O último relatório do TCU pode atrapalhar os planos do PT de finalizar grandes empreendimentos e colher frutos eleitorais com as realizações. Entre as sete obras apontadas pelo TCU, quatro fazem parte do Programa de Aceleração do Crescimento (PAC), uma das principais bandeiras da campanha de Dilma em 2010, quando Lula se referia à candidata como “mãe do PAC”.

A construção da BR-448, no Rio Grande do Sul, é uma das obras com contratos superfaturados, segundo o TCU. Em visita ontem ao estado, a presidente criticou a Corte durante entrevista a rádios locais. “É absurdo paralisar uma obra. É algo extremamente perigoso. Depois, ninguém repara o custo. Para e ninguém ressarce o que foi perdido. Mas vai ficar pronta de qualquer jeito”, prometeu, acrescentando que não perderá por nada a cerimônia de inauguração da BR-448.

As declarações de Dilma foram alvo da oposição, que acusou a petista de agir com motivos eleitoreiros ao atacar o tribunal de contas. “O TCU está cumprindo a sua função constitucional, zelando pelos princípios da administração pública com impessoalidade, que têm sido desprezados por este governo. A lei tem que ser cumprida”, afirmou o líder do PSDB no Senado, Aloysio Nunes (SP). De acordo com o líder do DEM no Senado, José Agripino (RN), Dilma tenta camuflar a falha do governo em finalizar as obras que prometeu. “A presidente só começou a fazer reunião com ministro para cobrar obra com a proximidade da campanha eleitoral.”

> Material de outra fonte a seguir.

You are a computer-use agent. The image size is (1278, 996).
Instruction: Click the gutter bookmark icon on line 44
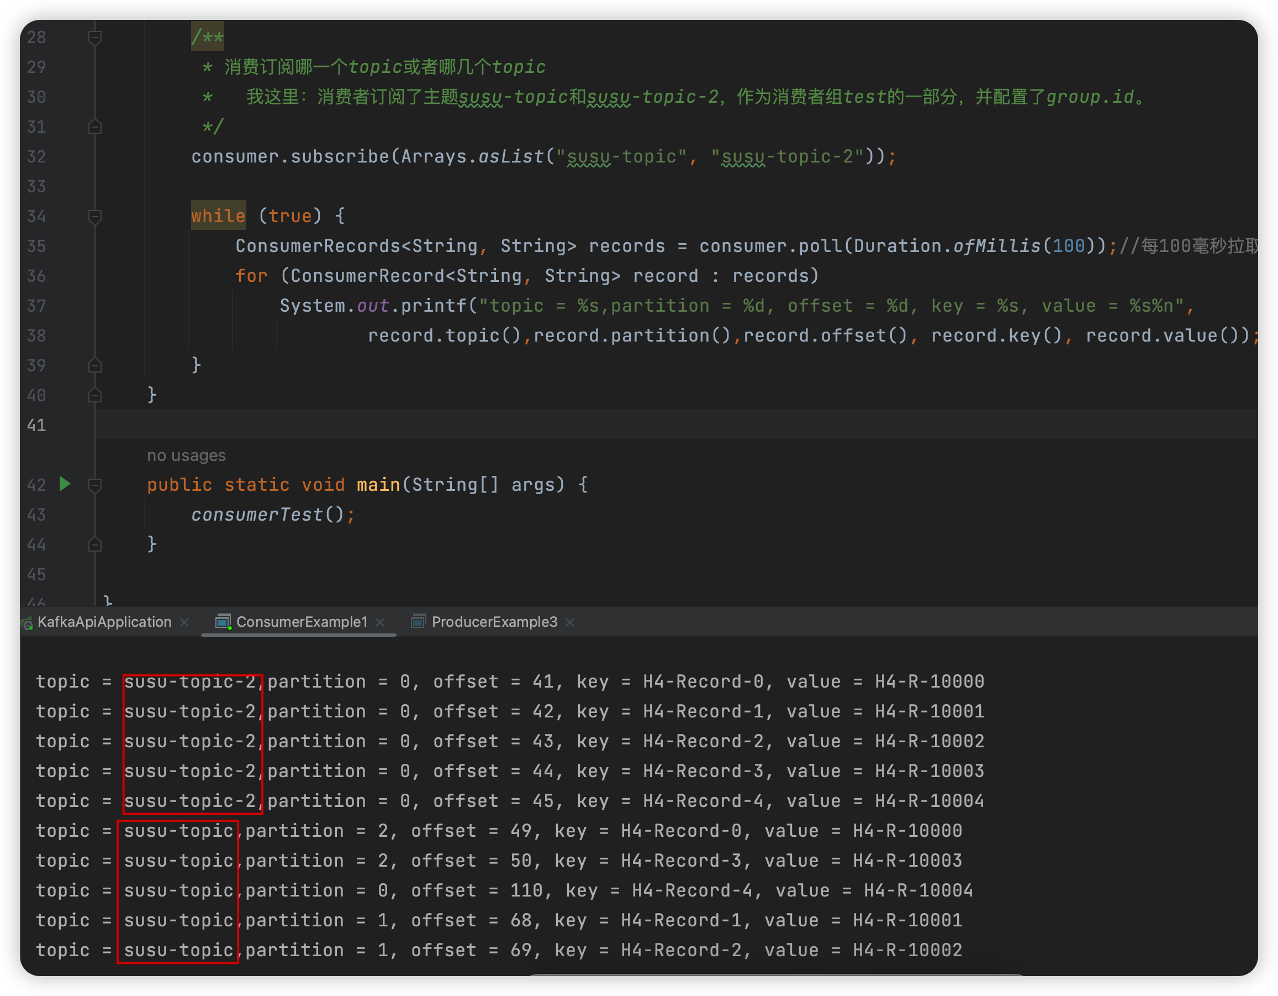(92, 545)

Para o secretário-geral da ONG Contas Abertas, Gil Castello Branco, o discurso de Dilma tem caráter eleitoral. Segundo ele, o trabalho do TCU é técnico, e ainda é submetido ao Congresso. “O brasileiro tem memória curta. Há 18 anos, a crítica que se fazia ao tribunal era de que não tinha paralisado as obras do Tribunal Regional do Trabalho de São Paulo (onde houve desvios de mais de R$ 170 milhões). O trabalho da Corte não tem nada a ver com a lentidão das obras públicas”, ressalta.

Oficialmente, o TCU disse que não se pronunciaria sobre o caso. Nos bastidores, entretanto, a declaração da presidente repercutiu mal entre os ministros. A avaliação é de que Dilma erra já na origem, ao afirmar que o tribunal é o responsável por determinar a paralisação dos empreendimentos. Os ministros lembram que o TCU apenas faz a recomendação ao Congresso, a quem compete suspender a execução das obras. “O TCU somente cumpre a lei”, disse um ministro.

Memória

As críticas do petista

Em outubro de 2009, um ano antes de deixar o Palácio do Planalto, o então presidente Luiz Inácio Lula da Silva subiu o tom das críticas ao Tribunal de Contas da União (TCU). À época, a Corte recomendou a paralisação de 15 obras federais em relatório enviado ao Congresso. Lula não se limitou a criticar a fiscalização do TCU e anunciou a ideia de criar um órgão “tecnicamente inatacável” para decidir sobre questões relativas à paralisação de obras por recomendação do tribunal. Ele disse ainda que seria preparada uma lista de “absurdos” que teriam sido cometidos pelo TCU e prometeu que esse seria um “legado” de sua gestão. A iniciativa não saiu do papel.

Quadro de bloqueio


Pela lei, desde 1997 o Tribunal de Contas da União tem que enviar ao Congresso Nacional antes da votação do Orçamento anual uma lista com obras com indícios de irregularidades graves. Com essa lista, chamada quadro de bloqueio, os parlamentares podem barrar a destinação de recursos do Orçamento para os projetos suspeitos, para evitar desvio de dinheiro público. Ao longo do tempo, o Parlamento vem flexibilizando a lei orçamentária para fazer com que menos obras se mantenham no quadro de bloqueio. Neste ano, o TCU encontrou irregularidades em 84 das 136 obras fiscalizadas, mas recomendou a paralisação de apenas sete delas.